Paige Morgan and Yvonne Lam, who led the Intro to Data Wrangling workshop at the Digital Humanities Summer Institute, warned participants that starting over is always a possibility. Paige also noted in a recent talk/blog post: “I say that I work with data, but in some ways, it feels more accurate to say that I work with various types of mess.”5
I wholeheartedly agree with acknowledging that starting over happens and that data is usually some type of mess or another. And I suspect this won’t be the last time that happens. Backtracking is disheartening and time-consuming and that emotional toll perhaps could be better acknowledged in DH work – even if it’s a necessary part of the messy digital process.
4. It’s okay to leave some things for later.
In a recent chat with Veronica Armour, an Instructional Designer at Seton Hall University, I asked her what project management training she acquired before moving into her current field of work.6 Her answer was “not much” (which seems quite common), but she did recommend some online courses – particularly those that favor “agile management” over “waterfall management.”
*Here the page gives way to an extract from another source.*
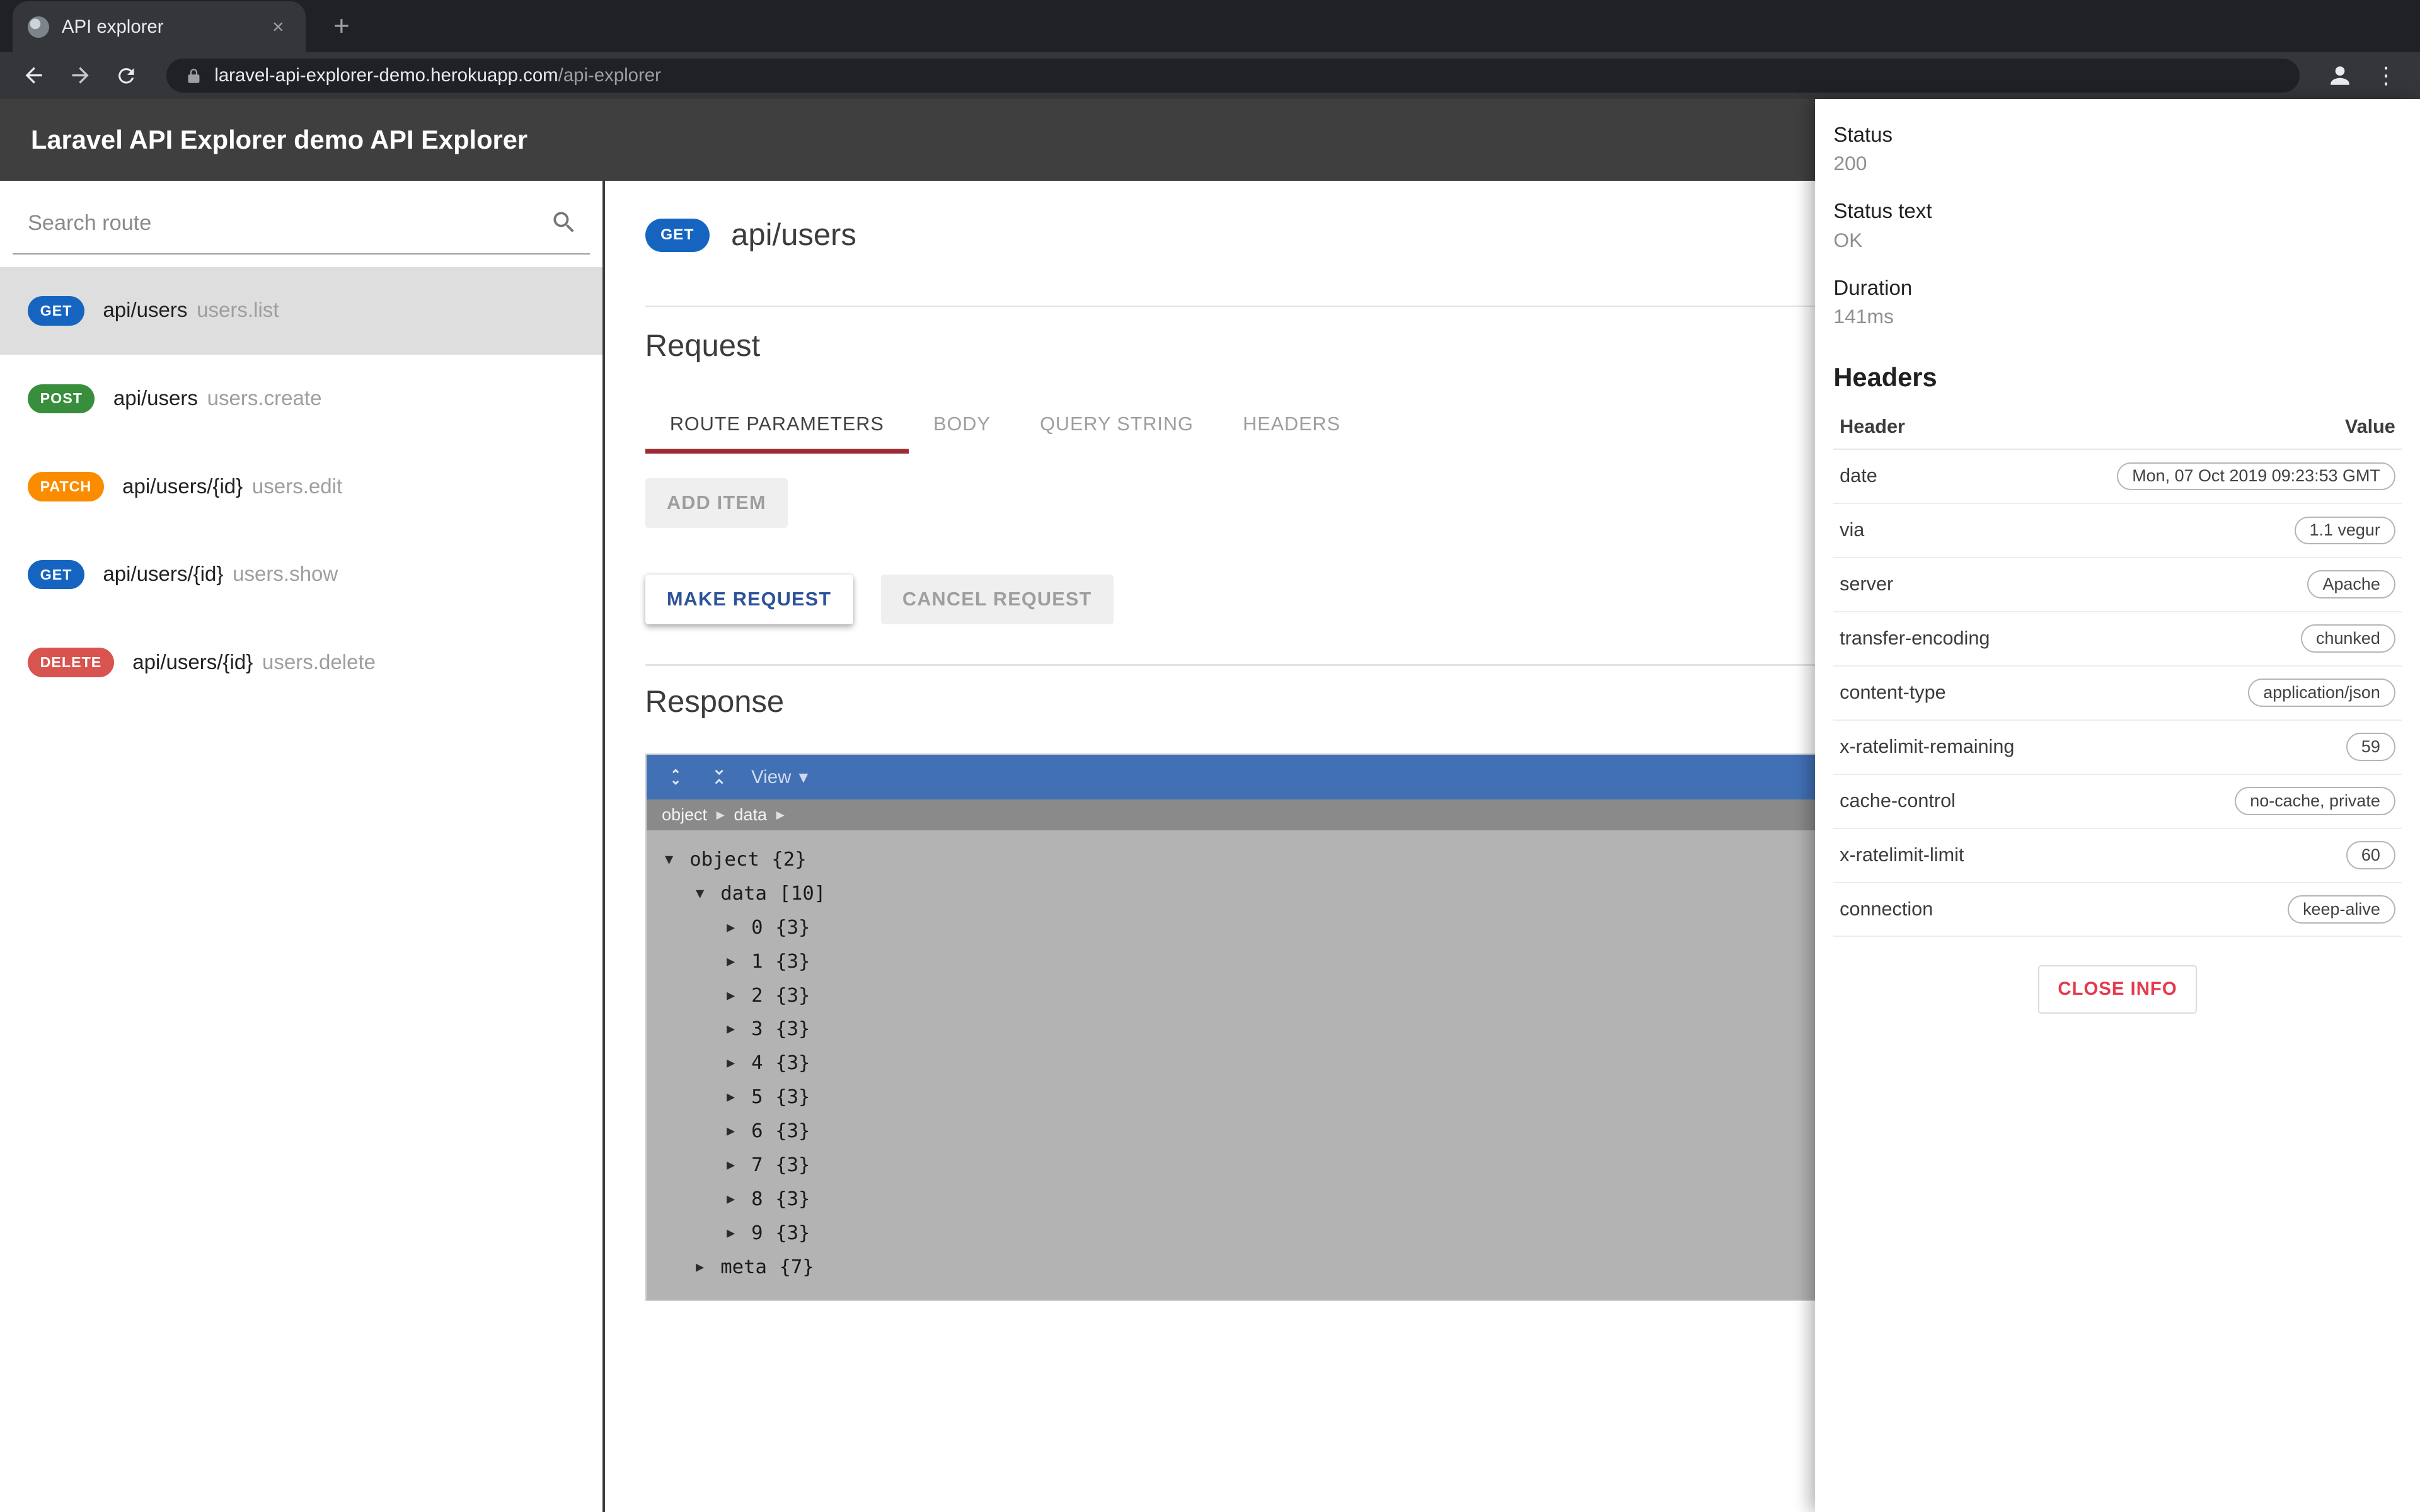 This screenshot has width=2420, height=1512. I want to click on forward-icon, so click(81, 76).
My understanding of these models is quite basic, but here’s the heart of it. Agile models make it possible and even desirable to move forward even if all the pieces aren’t yet in place; the object is to continuously work toward goals by testing, seeking feedback, and testing again as new information or materials become available. Waterfall models, by contrast, require everything from one step of the project to be completed before moving onto the next.
I’m definitely a “waterfall” person when it comes to my own projects. I don’t like the feeling of incompleteness and I prefer to explore every possibility before moving on.
But that is shaping up to be an ineffective way to work with data – especially data that acts like a Hydra. With the next few stages of the project, then, I’m hoping to become more okay with leaving things for later.
- Dnflow is a web-scraping program – an automated way to capture content from the internet. It is an early iteration of the more robust DocNow, a “a tool and a community developed around supporting the ethical collection, use, and preservation of social media content.”
- A retweet is when you share another tweet, without added commentary.
- A quoted retweet is when you choose the retweet option on Twitter, but add content of your own to accompany the tweet. Sort of like a Facebook share if you added commentary above the link or video shared.
- I was under the impression that a Moment was a bit like a Collection on Twitter or like Storify, a related app. This is not at all the case. Twitter instead has some very specific guidelines for how they’d like Moments to be used.
- Emphasis mine.
- Project management seems to be an ongoing concern in the digital humanities field – or at least this is my impression based on conversations and panels at the DH sessions at the American Historical Association’s meeting in January and at DHSI in June.